The Italian captain, Pantero Pantera, of the _Santa Lucia_ galley, in his
work on "L'Armata Navale" published in 1614, gives it as his opinion that
although soldiers and sailors could be obtained for service in the galleys
if good pay were given, still no money could tempt any free man to
adventure himself as a rower for any length of time owing to the
intolerable sufferings which the "gallerian" was called upon to endure.

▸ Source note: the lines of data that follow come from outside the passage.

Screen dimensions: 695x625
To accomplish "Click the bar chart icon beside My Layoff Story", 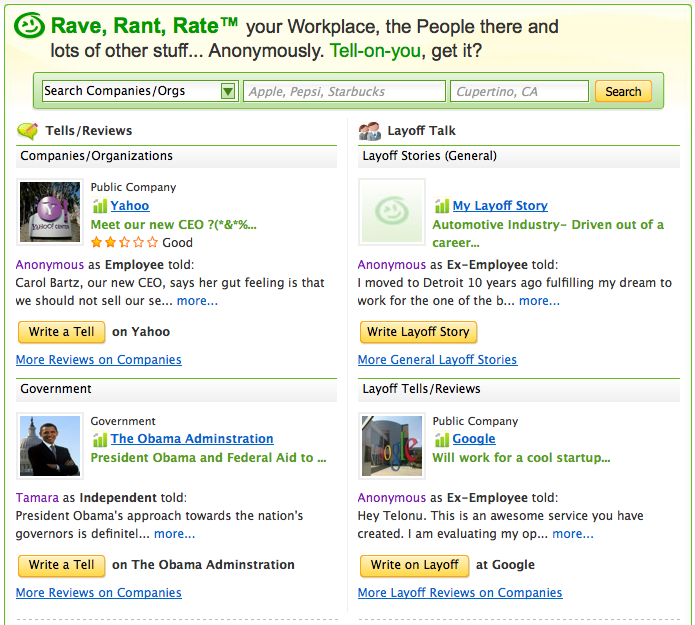I will tap(441, 206).
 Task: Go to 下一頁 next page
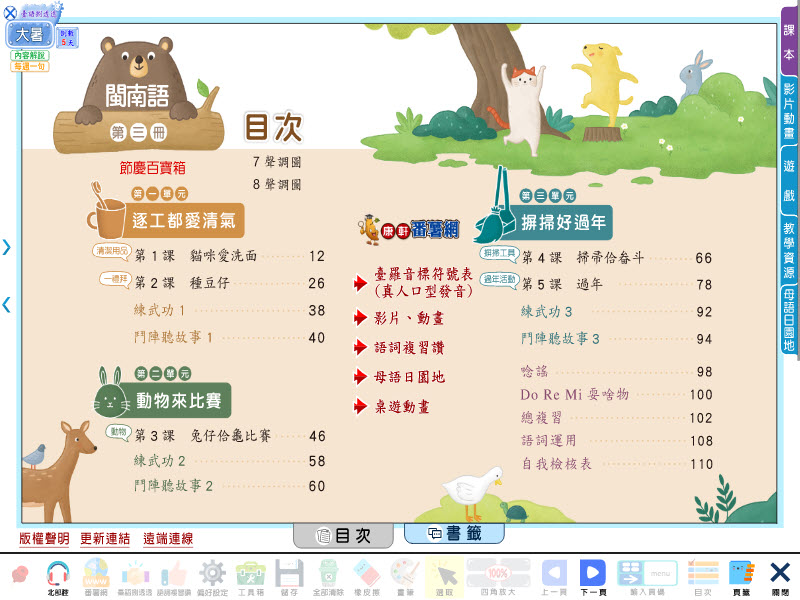coord(593,574)
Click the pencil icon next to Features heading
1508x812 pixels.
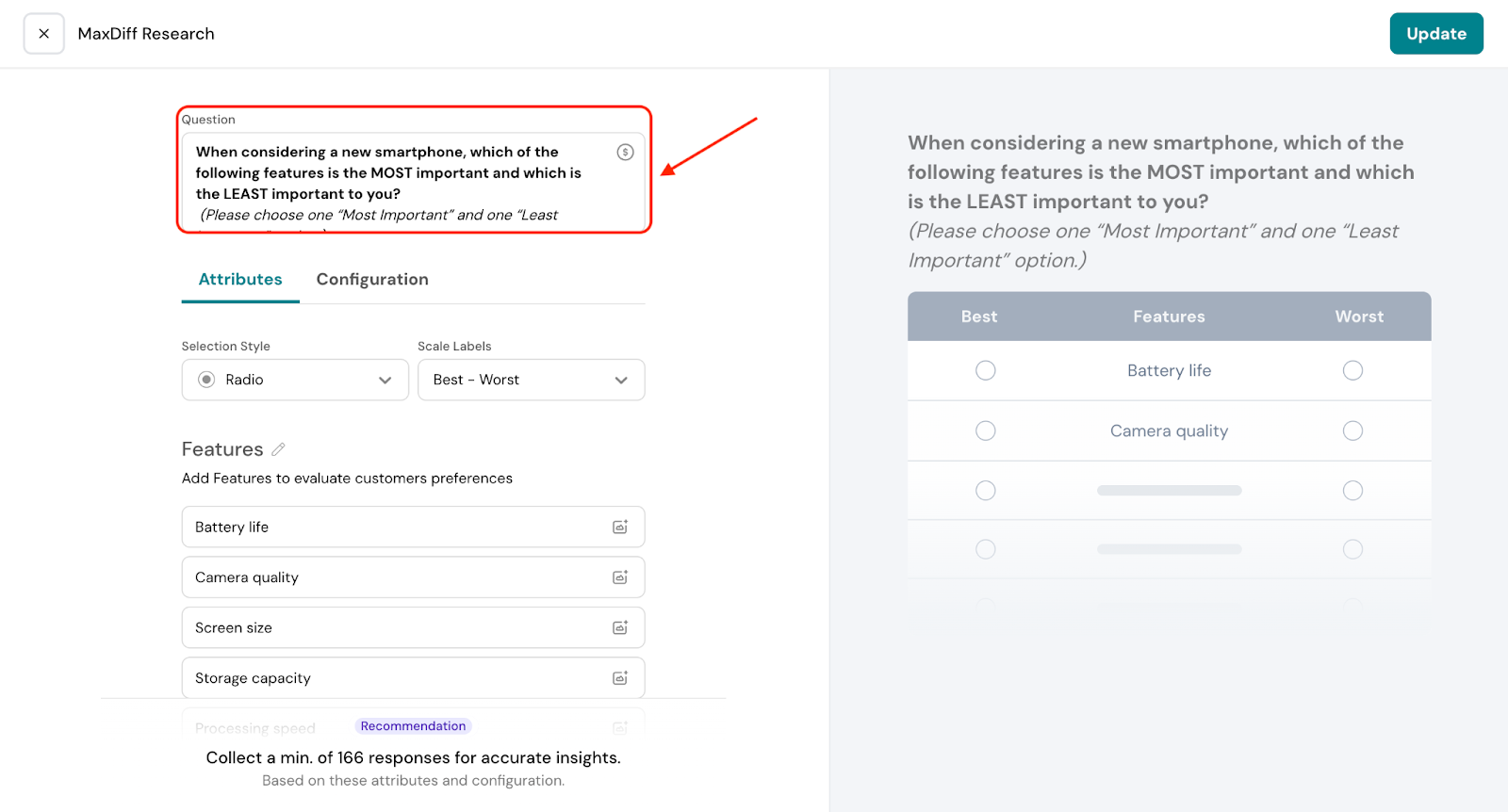tap(278, 449)
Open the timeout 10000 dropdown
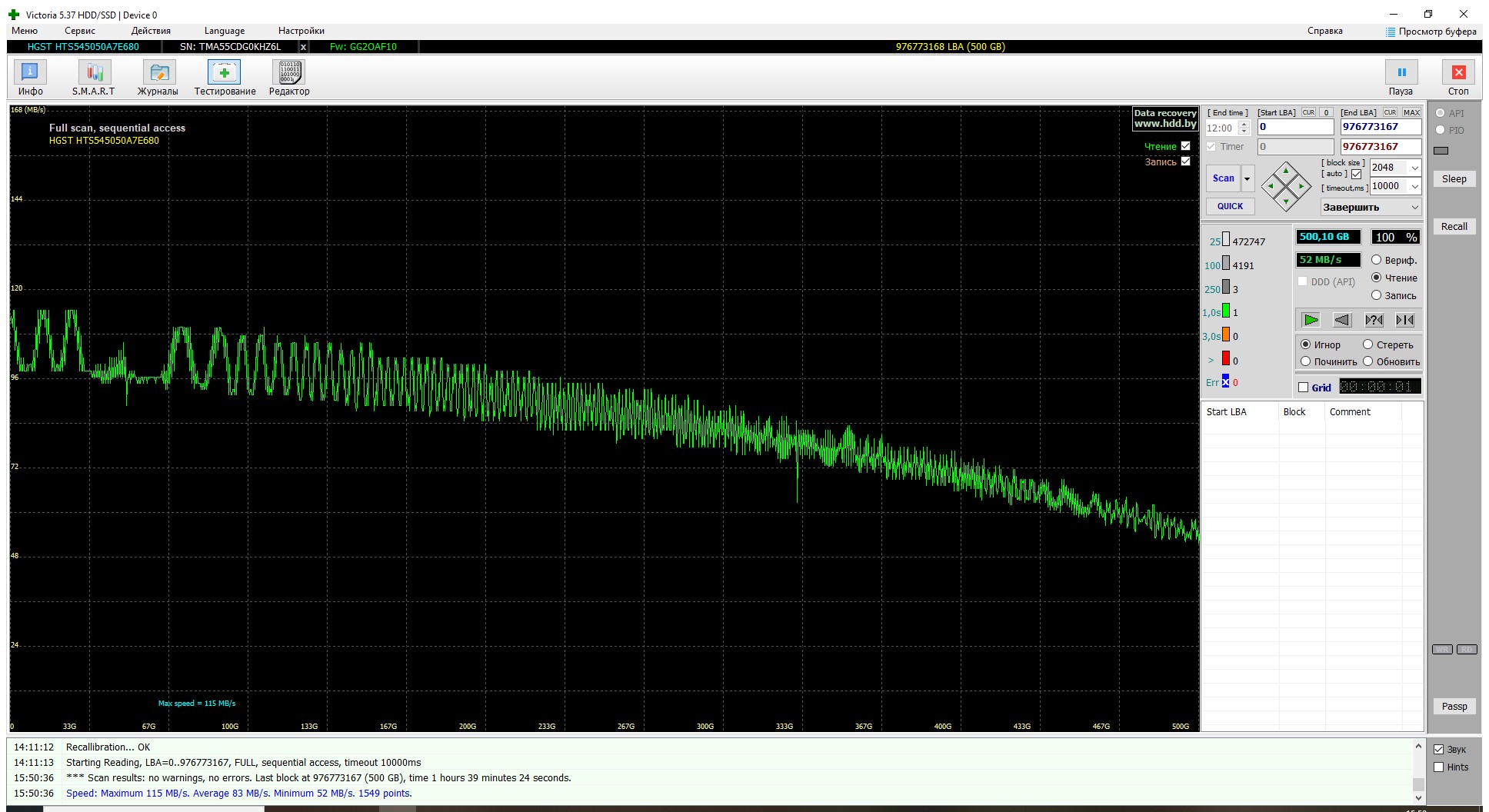The height and width of the screenshot is (812, 1489). (x=1414, y=186)
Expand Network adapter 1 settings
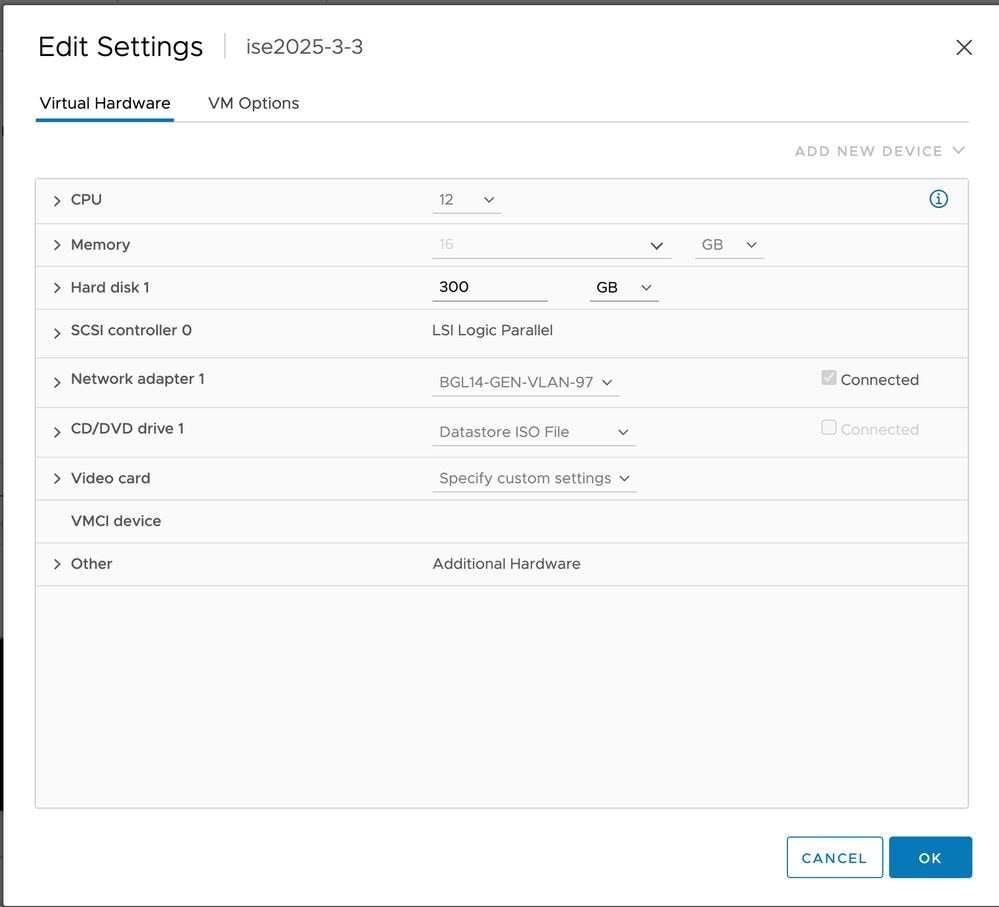 pos(57,381)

As,
however, in the opinion of the captain it was most necessary that the
galleys should be manned, he thought that all judges should in future send
criminals aboard; those who had committed murder as "lifers," those who had
committed lesser crimes _pro rata_. Those who by the nobility of their
birth or their physical incompetence were unable to handle the oar should
be called upon to pay for substitutes to act for them; these were called
"Buone-Voglie.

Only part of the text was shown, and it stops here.